Un huésped ideal para enfermedades silenciosas
La proliferación del jabalí en Europa, desde la península ibérica hasta el este de Rusia, ha creado un contexto propicio para la propagación de enfermedades zoonósicas. Estos animales actúan como puentes entre fauna silvestre, animales domésticos y entornos humanos, facilitando la circulación de patógenos que, en determinadas circunstancias, pueden cruzar la barrera de especie.
Las garrapatas son el vector central en este proceso.
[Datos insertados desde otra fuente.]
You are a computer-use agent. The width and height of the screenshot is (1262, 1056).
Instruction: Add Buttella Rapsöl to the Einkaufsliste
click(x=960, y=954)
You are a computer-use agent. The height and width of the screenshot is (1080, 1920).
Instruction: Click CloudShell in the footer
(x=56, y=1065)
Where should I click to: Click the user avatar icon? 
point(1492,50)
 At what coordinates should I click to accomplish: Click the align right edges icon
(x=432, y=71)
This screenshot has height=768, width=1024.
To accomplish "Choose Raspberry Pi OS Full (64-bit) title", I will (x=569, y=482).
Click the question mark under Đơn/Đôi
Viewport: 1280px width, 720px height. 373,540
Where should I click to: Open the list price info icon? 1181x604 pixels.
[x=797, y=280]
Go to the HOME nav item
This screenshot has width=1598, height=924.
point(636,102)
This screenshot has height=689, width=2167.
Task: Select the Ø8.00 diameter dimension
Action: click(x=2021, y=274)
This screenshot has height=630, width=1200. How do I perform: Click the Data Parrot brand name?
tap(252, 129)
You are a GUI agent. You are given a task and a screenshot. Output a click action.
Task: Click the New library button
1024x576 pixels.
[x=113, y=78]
Entre las especies más implicadas destacan Dermacentor marginatus y Rhipicephalus bursa, mientras que Ixodes ricinus, aunque más común, tiene un papel más secundario.
Babesiosis y anaplasmosis: dos amenazas poco visibles
La babesiosis, provocada por protozoos del género Babesia, causa síntomas como anemia, fiebre o hemoglobinuria. La anaplasmosis, causada por Anaplasma phagocytophilum, puede provocar fiebre, adelgazamiento e incluso la muerte. Ambas enfermedades son difíciles de diagnosticar, especialmente en países donde la prevalencia es baja y los síntomas pueden confundirse con otras patologías.
En el caso de España, los estudios muestran una prevalencia del 0 %, aunque los científicos advierten de que la metodología influye en los resultados. «Las diferencias entre países pueden deberse tanto a factores epidemiológicos reales como a variaciones en los métodos de muestreo y análisis», señala el estudio.

Uno de los hallazgos más interesantes es que detectar ADN de patógenos en garrapatas no implica riesgo inmediato. En muchos casos, las bacterias o protozoos no están en condiciones de ser transmitidos, o bien requieren varias horas de fijación al hospedador para completar la infección, lo que reduce las probabilidades de contagio si se actúa con rapidez.
Europa necesita protocolos homogéneos
Los autores subrayan la necesidad urgente de armonizar los protocolos de muestreo y diagnóstico en toda Europa. La diversidad actual de métodos y criterios impide comparar resultados entre países y dificulta la adopción de medidas sanitarias coordinadas.
«Estos datos ponen de relieve la necesidad de metodologías estandarizadas», concluyen. Solo con una base científica sólida será posible prevenir brotes y anticipar riesgos sanitarios derivados de la fauna silvestre, en un contexto donde la caza, la ganadería y la salud pública están cada vez más interconectadas.